Stored data
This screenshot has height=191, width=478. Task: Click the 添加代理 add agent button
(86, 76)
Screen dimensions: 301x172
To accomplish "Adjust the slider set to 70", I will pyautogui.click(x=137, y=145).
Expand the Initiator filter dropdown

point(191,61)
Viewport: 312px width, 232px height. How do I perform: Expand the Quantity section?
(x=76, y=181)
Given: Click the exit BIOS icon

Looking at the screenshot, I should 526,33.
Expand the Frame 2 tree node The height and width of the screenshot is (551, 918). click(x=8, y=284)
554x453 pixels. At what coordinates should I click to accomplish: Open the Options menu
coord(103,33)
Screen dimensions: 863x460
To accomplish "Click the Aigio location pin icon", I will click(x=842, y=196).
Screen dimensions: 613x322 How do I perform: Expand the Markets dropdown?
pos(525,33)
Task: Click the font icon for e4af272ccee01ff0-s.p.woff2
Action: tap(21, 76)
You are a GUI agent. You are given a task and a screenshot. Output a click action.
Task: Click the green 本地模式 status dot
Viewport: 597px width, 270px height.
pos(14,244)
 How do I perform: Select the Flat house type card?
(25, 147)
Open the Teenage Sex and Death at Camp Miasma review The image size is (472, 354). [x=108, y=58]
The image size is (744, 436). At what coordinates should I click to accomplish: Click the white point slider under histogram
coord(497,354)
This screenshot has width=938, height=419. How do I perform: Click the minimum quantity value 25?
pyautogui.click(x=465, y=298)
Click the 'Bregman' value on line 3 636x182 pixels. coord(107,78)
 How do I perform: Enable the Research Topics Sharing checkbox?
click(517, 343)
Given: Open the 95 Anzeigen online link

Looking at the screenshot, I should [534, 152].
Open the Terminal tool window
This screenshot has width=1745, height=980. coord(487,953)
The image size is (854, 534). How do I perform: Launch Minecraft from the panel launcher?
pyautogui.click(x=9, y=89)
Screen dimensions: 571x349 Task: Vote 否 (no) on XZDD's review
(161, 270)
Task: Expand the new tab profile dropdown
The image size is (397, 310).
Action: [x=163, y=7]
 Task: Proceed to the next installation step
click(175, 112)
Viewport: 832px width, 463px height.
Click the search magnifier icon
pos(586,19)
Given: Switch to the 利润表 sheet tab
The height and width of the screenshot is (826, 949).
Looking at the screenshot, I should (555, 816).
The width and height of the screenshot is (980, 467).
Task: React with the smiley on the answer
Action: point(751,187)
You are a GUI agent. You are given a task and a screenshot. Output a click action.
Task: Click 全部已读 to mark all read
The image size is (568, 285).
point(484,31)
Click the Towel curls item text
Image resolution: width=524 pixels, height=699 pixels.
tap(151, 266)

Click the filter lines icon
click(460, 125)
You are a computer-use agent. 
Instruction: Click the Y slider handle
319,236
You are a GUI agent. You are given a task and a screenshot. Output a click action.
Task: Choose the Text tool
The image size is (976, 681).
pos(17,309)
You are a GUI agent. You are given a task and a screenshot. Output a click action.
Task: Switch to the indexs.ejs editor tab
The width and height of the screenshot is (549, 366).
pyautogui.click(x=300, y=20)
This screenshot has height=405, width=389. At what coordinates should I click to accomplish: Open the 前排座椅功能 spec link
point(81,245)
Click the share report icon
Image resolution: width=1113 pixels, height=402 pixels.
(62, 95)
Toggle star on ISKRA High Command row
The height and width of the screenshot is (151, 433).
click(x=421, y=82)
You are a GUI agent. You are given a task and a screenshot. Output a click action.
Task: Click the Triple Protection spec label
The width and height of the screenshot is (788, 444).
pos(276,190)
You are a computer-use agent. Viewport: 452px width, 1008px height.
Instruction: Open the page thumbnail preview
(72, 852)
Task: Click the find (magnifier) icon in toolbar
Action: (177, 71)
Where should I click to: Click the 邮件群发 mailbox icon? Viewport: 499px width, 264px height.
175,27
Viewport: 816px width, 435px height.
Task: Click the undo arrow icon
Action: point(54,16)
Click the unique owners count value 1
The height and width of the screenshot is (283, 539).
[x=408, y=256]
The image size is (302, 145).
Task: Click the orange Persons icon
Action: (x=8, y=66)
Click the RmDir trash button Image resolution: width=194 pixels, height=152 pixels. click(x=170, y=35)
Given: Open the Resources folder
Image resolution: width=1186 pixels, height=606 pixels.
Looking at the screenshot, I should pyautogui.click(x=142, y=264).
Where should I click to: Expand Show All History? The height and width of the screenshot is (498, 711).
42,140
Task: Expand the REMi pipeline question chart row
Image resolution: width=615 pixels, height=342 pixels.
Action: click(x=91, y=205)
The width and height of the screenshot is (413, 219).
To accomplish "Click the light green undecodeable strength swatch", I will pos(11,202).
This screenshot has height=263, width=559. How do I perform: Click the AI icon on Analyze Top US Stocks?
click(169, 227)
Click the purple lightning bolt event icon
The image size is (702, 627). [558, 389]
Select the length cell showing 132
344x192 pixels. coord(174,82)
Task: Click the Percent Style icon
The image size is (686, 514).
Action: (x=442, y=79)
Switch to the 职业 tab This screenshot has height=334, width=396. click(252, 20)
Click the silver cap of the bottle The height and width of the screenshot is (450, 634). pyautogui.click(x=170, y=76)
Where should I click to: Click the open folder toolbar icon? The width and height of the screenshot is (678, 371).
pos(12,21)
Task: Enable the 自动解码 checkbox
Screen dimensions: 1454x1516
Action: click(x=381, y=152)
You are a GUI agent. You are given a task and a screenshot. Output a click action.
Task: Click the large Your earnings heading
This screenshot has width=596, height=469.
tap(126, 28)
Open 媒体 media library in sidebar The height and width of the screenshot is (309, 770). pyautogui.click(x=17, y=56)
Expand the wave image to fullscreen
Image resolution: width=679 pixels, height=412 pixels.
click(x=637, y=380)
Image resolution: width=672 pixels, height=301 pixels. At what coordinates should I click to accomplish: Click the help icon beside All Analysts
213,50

Problem details
Transcribe all of the data above, keeping each line exactly as it stands.

Your solution
This screenshot has height=191, width=478. Task: Click the 添加代理 add agent button
(86, 76)
Screen dimensions: 301x172
To accomplish "Adjust the slider set to 70", I will pyautogui.click(x=137, y=145).
Expand the Initiator filter dropdown

point(191,61)
Viewport: 312px width, 232px height. How do I perform: Expand the Quantity section?
(x=76, y=181)
Given: Click the exit BIOS icon

Looking at the screenshot, I should 526,33.
Expand the Frame 2 tree node The height and width of the screenshot is (551, 918). click(x=8, y=284)
554x453 pixels. At what coordinates should I click to accomplish: Open the Options menu
coord(103,33)
Screen dimensions: 863x460
To accomplish "Click the Aigio location pin icon", I will click(x=842, y=196).
Screen dimensions: 613x322 How do I perform: Expand the Markets dropdown?
pos(525,33)
Task: Click the font icon for e4af272ccee01ff0-s.p.woff2
Action: tap(21, 76)
You are a GUI agent. You are given a task and a screenshot. Output a click action.
Task: Click the green 本地模式 status dot
Viewport: 597px width, 270px height.
pos(14,244)
 How do I perform: Select the Flat house type card?
(25, 147)
Open the Teenage Sex and Death at Camp Miasma review The image size is (472, 354). [x=108, y=58]
The image size is (744, 436). At what coordinates should I click to accomplish: Click the white point slider under histogram
coord(497,354)
This screenshot has width=938, height=419. How do I perform: Click the minimum quantity value 25?
pyautogui.click(x=465, y=298)
Click the 'Bregman' value on line 3 636x182 pixels. coord(107,78)
 How do I perform: Enable the Research Topics Sharing checkbox?
click(517, 343)
Given: Open the 95 Anzeigen online link

Looking at the screenshot, I should [534, 152].
Open the Terminal tool window
This screenshot has width=1745, height=980. coord(487,953)
The image size is (854, 534). How do I perform: Launch Minecraft from the panel launcher?
pyautogui.click(x=9, y=89)
Screen dimensions: 571x349 Task: Vote 否 (no) on XZDD's review
(161, 270)
Task: Expand the new tab profile dropdown
The image size is (397, 310).
Action: [x=163, y=7]
 Task: Proceed to the next installation step
click(175, 112)
Viewport: 832px width, 463px height.
Click the search magnifier icon
pos(586,19)
Given: Switch to the 利润表 sheet tab
The height and width of the screenshot is (826, 949).
Looking at the screenshot, I should (555, 816).
The width and height of the screenshot is (980, 467).
Task: React with the smiley on the answer
Action: point(751,187)
You are a GUI agent. You are given a task and a screenshot. Output a click action.
Task: Click 全部已读 to mark all read
The image size is (568, 285).
point(484,31)
Click the Towel curls item text
Image resolution: width=524 pixels, height=699 pixels.
tap(151, 266)

Click the filter lines icon
click(460, 125)
You are a computer-use agent. 
Instruction: Click the Y slider handle
319,236
You are a GUI agent. You are given a task and a screenshot. Output a click action.
Task: Choose the Text tool
The image size is (976, 681).
pos(17,309)
You are a GUI agent. You are given a task and a screenshot. Output a click action.
Task: Switch to the indexs.ejs editor tab
The width and height of the screenshot is (549, 366).
pyautogui.click(x=300, y=20)
This screenshot has height=405, width=389. At what coordinates should I click to accomplish: Open the 前排座椅功能 spec link
point(81,245)
Click the share report icon
Image resolution: width=1113 pixels, height=402 pixels.
(62, 95)
Toggle star on ISKRA High Command row
The height and width of the screenshot is (151, 433).
click(x=421, y=82)
You are a GUI agent. You are given a task and a screenshot. Output a click action.
Task: Click the Triple Protection spec label
The width and height of the screenshot is (788, 444).
pos(276,190)
You are a computer-use agent. Viewport: 452px width, 1008px height.
Instruction: Open the page thumbnail preview
(72, 852)
Task: Click the find (magnifier) icon in toolbar
Action: (177, 71)
Where should I click to: Click the 邮件群发 mailbox icon? Viewport: 499px width, 264px height.
175,27
Viewport: 816px width, 435px height.
Task: Click the undo arrow icon
Action: point(54,16)
Click the unique owners count value 1
The height and width of the screenshot is (283, 539).
[x=408, y=256]
The image size is (302, 145).
Task: Click the orange Persons icon
Action: (x=8, y=66)
Click the RmDir trash button Image resolution: width=194 pixels, height=152 pixels. click(x=170, y=35)
Given: Open the Resources folder
Image resolution: width=1186 pixels, height=606 pixels.
Looking at the screenshot, I should pyautogui.click(x=142, y=264).
Where should I click to: Expand Show All History? The height and width of the screenshot is (498, 711).
42,140
Task: Expand the REMi pipeline question chart row
Image resolution: width=615 pixels, height=342 pixels.
Action: click(x=91, y=205)
The width and height of the screenshot is (413, 219).
To accomplish "Click the light green undecodeable strength swatch", I will pos(11,202).
This screenshot has height=263, width=559. How do I perform: Click the AI icon on Analyze Top US Stocks?
click(169, 227)
Click the purple lightning bolt event icon
The image size is (702, 627). [558, 389]
Select the length cell showing 132
344x192 pixels. coord(174,82)
Task: Click the Percent Style icon
The image size is (686, 514).
Action: (x=442, y=79)
Switch to the 职业 tab This screenshot has height=334, width=396. click(252, 20)
Click the silver cap of the bottle The height and width of the screenshot is (450, 634). pyautogui.click(x=170, y=76)
Where should I click to: Click the open folder toolbar icon? The width and height of the screenshot is (678, 371).
pos(12,21)
Task: Enable the 自动解码 checkbox
Screen dimensions: 1454x1516
Action: click(x=381, y=152)
You are a GUI agent. You are given a task and a screenshot. Output a click action.
Task: Click the large Your earnings heading
This screenshot has width=596, height=469.
tap(126, 28)
Open 媒体 media library in sidebar The height and width of the screenshot is (309, 770). pyautogui.click(x=17, y=56)
Expand the wave image to fullscreen
Image resolution: width=679 pixels, height=412 pixels.
click(x=637, y=380)
Image resolution: width=672 pixels, height=301 pixels. At what coordinates should I click to accomplish: Click the help icon beside All Analysts
213,50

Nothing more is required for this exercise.